This means that sometimes there is going to be noise from people talking, but this also means that groups need to be mindful of their volume and impact on the environment around them.

There are a couple of options for you to consider in this situation depending on how you want to handle it. Note that most of these will tackle how you can lower your volume, as this is the side of the problem that we can control.

  1. Talk to the coworkers who are shushing you, maybe apologize for the noise but explain that it is necessary work talk. This should help ease things over and open up the conversation between the two of you about how you can meet in the middle. For example they could use headphones, or pop their head round and ask you to keep the volume lower (rather than flat out not talking) if you do get a bit loud.

  2. If the above doesn't work, or if you think it will not help and choose not to do it, then you might need to talk to your manager. Not necessarily to complain about the shushing but instead to express your concerns that sometimes conversations need to be had but this is distracting others nearby.

    Bringing it to their attention shows you are actively aware of the issue and are trying to find a means to get it resolved. Failing resolution you have now made record of the issue. If enough people complain they might investigate solutions (better soundproofing, more spaced out cubicles etc)

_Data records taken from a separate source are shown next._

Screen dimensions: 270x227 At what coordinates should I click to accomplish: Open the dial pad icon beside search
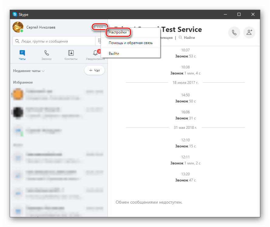point(99,41)
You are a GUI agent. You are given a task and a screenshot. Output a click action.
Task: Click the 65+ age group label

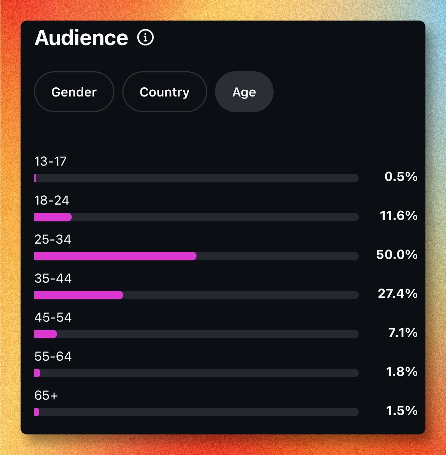(x=46, y=395)
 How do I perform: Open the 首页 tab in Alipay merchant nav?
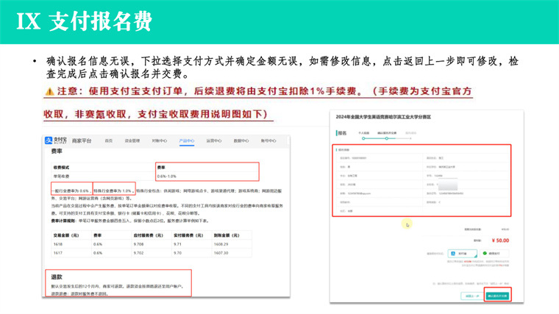click(109, 140)
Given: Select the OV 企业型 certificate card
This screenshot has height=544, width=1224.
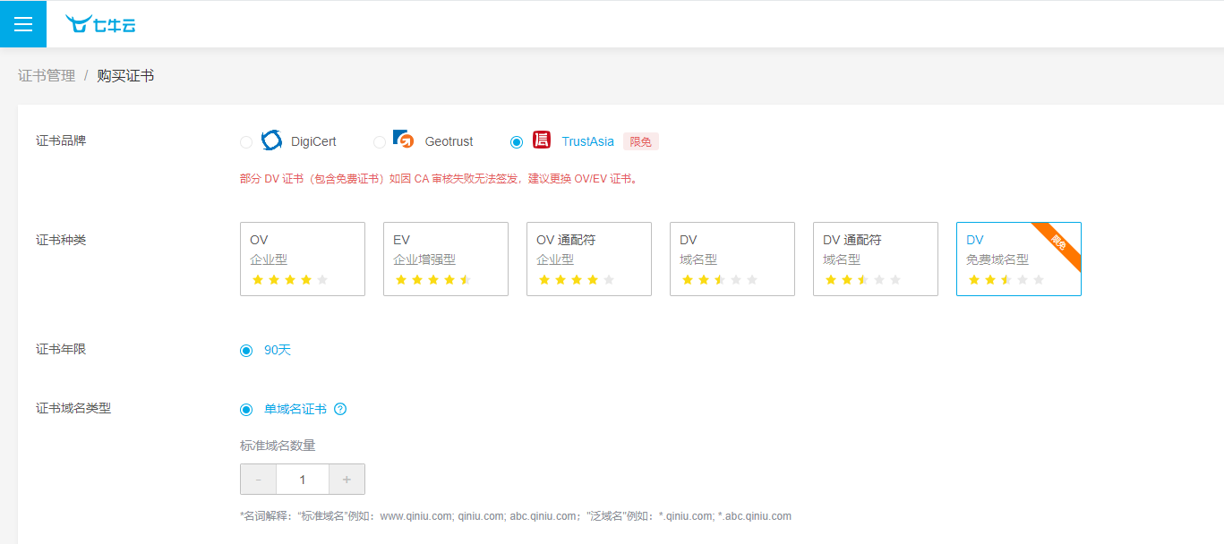Looking at the screenshot, I should point(303,259).
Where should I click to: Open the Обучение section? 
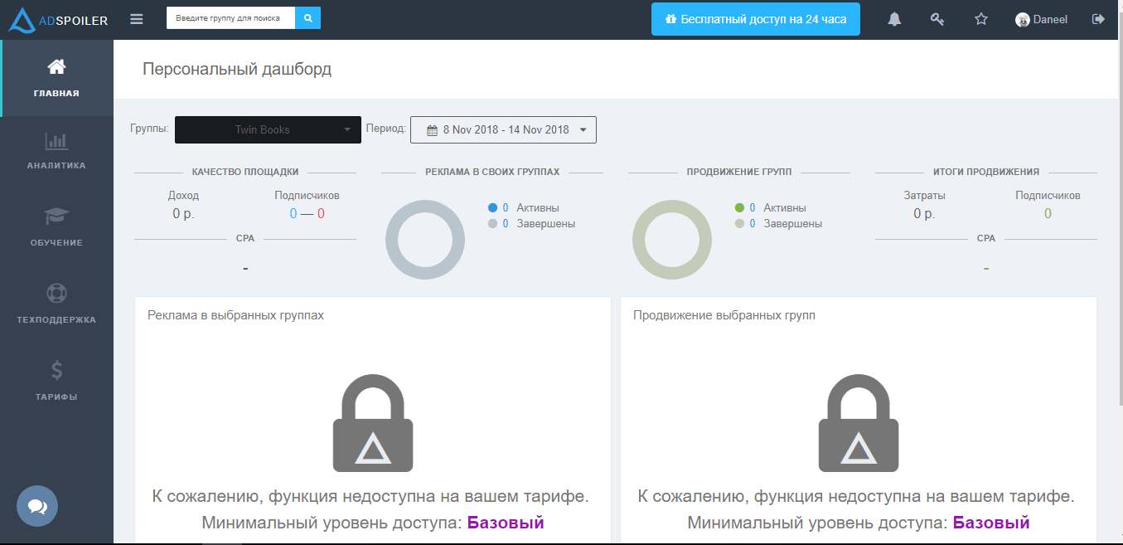[x=56, y=227]
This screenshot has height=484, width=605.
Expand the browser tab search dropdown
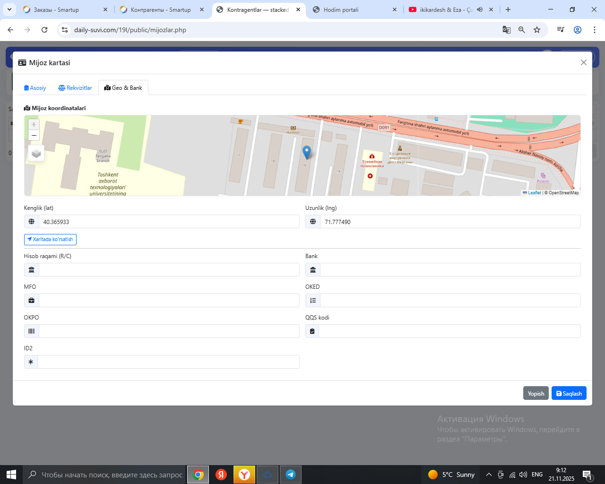click(x=9, y=9)
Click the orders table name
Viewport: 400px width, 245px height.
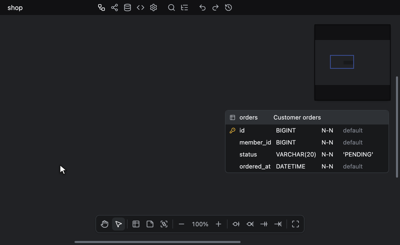point(249,118)
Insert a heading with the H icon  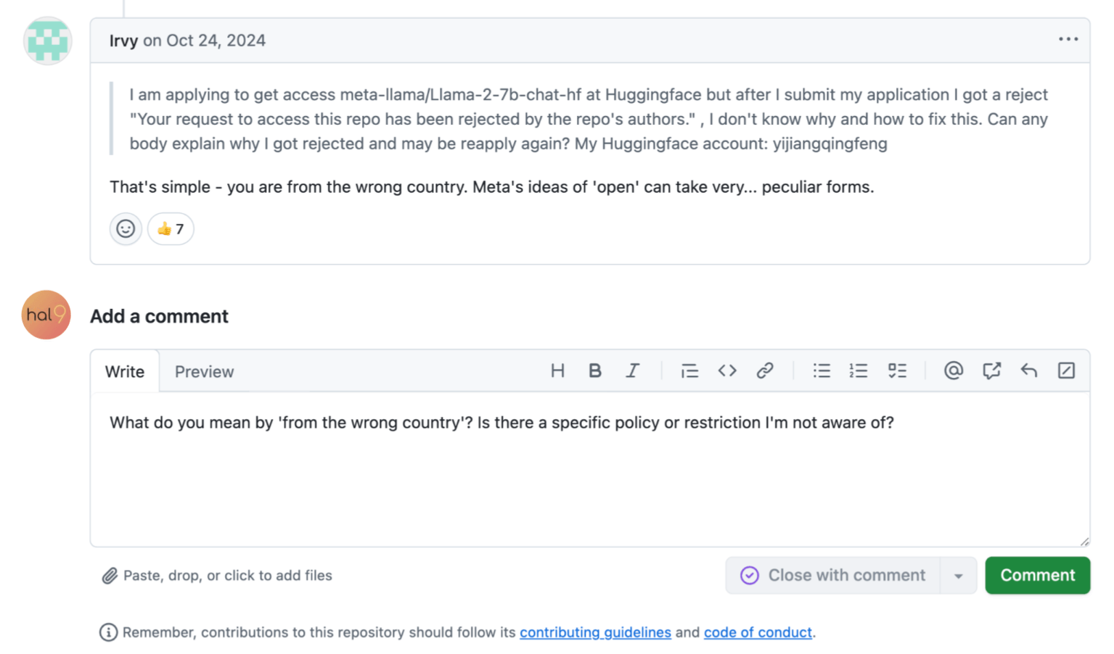coord(557,371)
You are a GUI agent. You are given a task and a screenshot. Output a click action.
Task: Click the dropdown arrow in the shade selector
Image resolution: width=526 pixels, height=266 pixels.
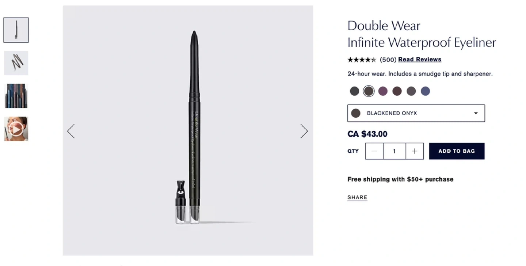[x=476, y=113]
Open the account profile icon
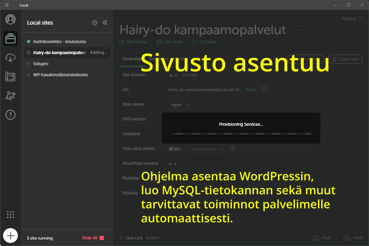Image resolution: width=369 pixels, height=246 pixels. pyautogui.click(x=10, y=19)
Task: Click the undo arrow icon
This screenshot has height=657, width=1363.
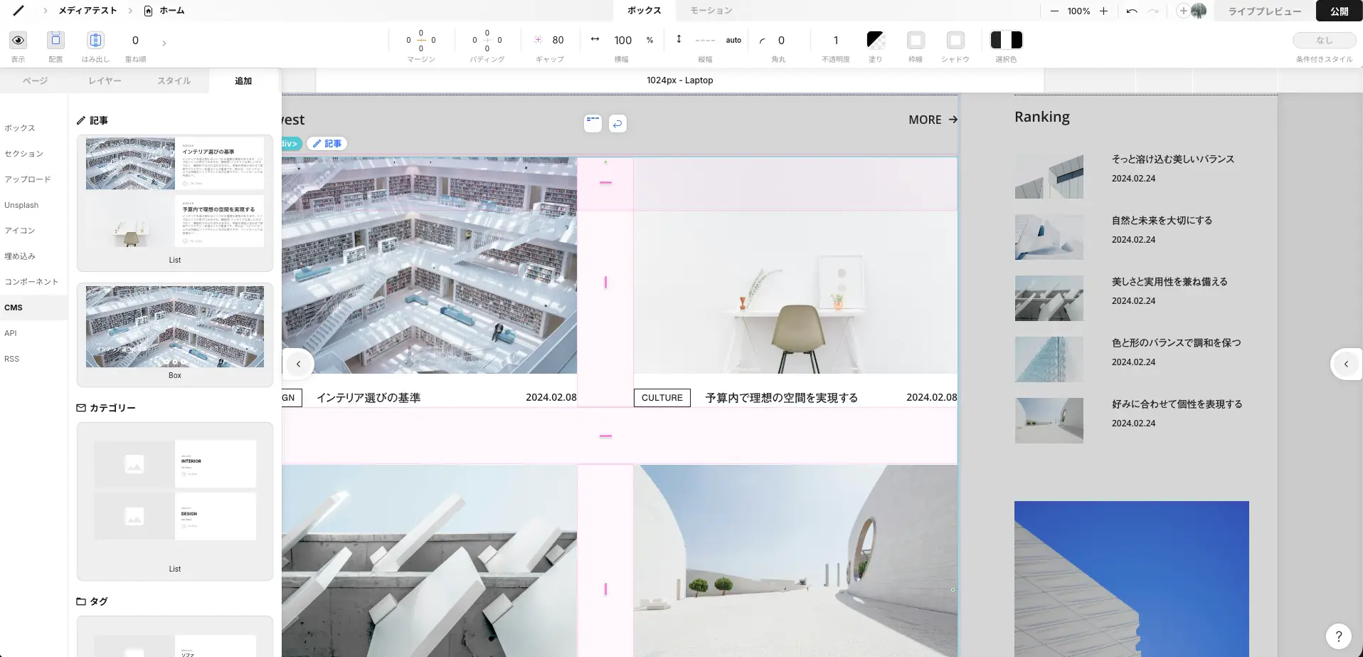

  3. Where possible try to take the conversation away from others. For example if the conversation might go on for a while or involves a lot of people, then making use of a nearby meeting room will at least stop your noise from distracting them for very long.

  4. If there is not a meeting room to make use of then consider if everyone needs to be physically present for the conversation. If not then it may be beneficial to have a conference call with everyone in it. Phones are very sensitive and good at picking up on low volumes so you are likely to talk quieter when using one, providing less distractions to those around you.

The key to most of these is compromise, but to get to that point you are probably going to need to talk to one or more people about it.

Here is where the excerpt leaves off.